## Exercise details:
In this exercise, every entry is to be copied exactly.

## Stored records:
════════
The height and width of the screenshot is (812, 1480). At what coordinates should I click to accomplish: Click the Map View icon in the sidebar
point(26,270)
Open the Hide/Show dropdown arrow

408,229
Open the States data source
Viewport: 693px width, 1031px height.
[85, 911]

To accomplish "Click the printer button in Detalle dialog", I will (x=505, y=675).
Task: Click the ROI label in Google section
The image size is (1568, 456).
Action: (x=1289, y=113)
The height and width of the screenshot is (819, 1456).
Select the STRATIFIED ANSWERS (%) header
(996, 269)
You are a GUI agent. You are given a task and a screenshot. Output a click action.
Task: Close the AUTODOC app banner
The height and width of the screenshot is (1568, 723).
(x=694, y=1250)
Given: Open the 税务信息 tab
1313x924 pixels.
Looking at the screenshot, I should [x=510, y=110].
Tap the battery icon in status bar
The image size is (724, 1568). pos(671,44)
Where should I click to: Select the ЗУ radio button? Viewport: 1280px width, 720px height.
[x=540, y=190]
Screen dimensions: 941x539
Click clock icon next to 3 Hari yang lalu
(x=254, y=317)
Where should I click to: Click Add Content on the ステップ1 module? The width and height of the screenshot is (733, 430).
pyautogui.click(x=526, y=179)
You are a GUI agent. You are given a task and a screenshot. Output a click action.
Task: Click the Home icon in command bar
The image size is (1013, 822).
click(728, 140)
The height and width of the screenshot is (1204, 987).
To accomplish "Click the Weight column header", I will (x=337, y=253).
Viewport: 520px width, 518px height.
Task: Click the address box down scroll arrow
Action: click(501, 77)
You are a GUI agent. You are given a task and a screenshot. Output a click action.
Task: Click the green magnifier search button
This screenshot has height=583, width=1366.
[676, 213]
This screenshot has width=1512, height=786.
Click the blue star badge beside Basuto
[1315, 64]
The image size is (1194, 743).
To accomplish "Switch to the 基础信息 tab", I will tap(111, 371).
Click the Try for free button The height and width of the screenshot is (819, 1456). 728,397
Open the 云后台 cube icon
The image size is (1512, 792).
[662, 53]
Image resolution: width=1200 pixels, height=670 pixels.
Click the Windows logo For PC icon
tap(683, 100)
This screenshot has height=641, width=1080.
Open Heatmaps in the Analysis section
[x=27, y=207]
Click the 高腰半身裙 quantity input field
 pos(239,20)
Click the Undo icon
════════
## Output below:
The height and width of the screenshot is (812, 1480). At what coordinates should I click to accomplish: Click the Map View icon in the sidebar
point(26,270)
Open the Hide/Show dropdown arrow

408,229
Open the States data source
Viewport: 693px width, 1031px height.
[85, 911]

To accomplish "Click the printer button in Detalle dialog", I will (x=505, y=675).
Task: Click the ROI label in Google section
The image size is (1568, 456).
Action: (x=1289, y=113)
The height and width of the screenshot is (819, 1456).
Select the STRATIFIED ANSWERS (%) header
(996, 269)
You are a GUI agent. You are given a task and a screenshot. Output a click action.
Task: Close the AUTODOC app banner
The height and width of the screenshot is (1568, 723).
(x=694, y=1250)
Given: Open the 税务信息 tab
1313x924 pixels.
Looking at the screenshot, I should [x=510, y=110].
Tap the battery icon in status bar
The image size is (724, 1568). pos(671,44)
Where should I click to: Select the ЗУ radio button? Viewport: 1280px width, 720px height.
[x=540, y=190]
Screen dimensions: 941x539
Click clock icon next to 3 Hari yang lalu
(x=254, y=317)
Where should I click to: Click Add Content on the ステップ1 module? The width and height of the screenshot is (733, 430).
pyautogui.click(x=526, y=179)
You are a GUI agent. You are given a task and a screenshot. Output a click action.
Task: Click the Home icon in command bar
The image size is (1013, 822).
click(728, 140)
The height and width of the screenshot is (1204, 987).
To accomplish "Click the Weight column header", I will (x=337, y=253).
Viewport: 520px width, 518px height.
Task: Click the address box down scroll arrow
Action: click(501, 77)
You are a GUI agent. You are given a task and a screenshot. Output a click action.
Task: Click the green magnifier search button
This screenshot has height=583, width=1366.
[676, 213]
This screenshot has width=1512, height=786.
Click the blue star badge beside Basuto
[1315, 64]
The image size is (1194, 743).
To accomplish "Switch to the 基础信息 tab", I will tap(111, 371).
Click the Try for free button The height and width of the screenshot is (819, 1456). 728,397
Open the 云后台 cube icon
The image size is (1512, 792).
[662, 53]
Image resolution: width=1200 pixels, height=670 pixels.
Click the Windows logo For PC icon
tap(683, 100)
This screenshot has height=641, width=1080.
Open Heatmaps in the Analysis section
[x=27, y=207]
Click the 高腰半身裙 quantity input field
 pos(239,20)
Click the Undo icon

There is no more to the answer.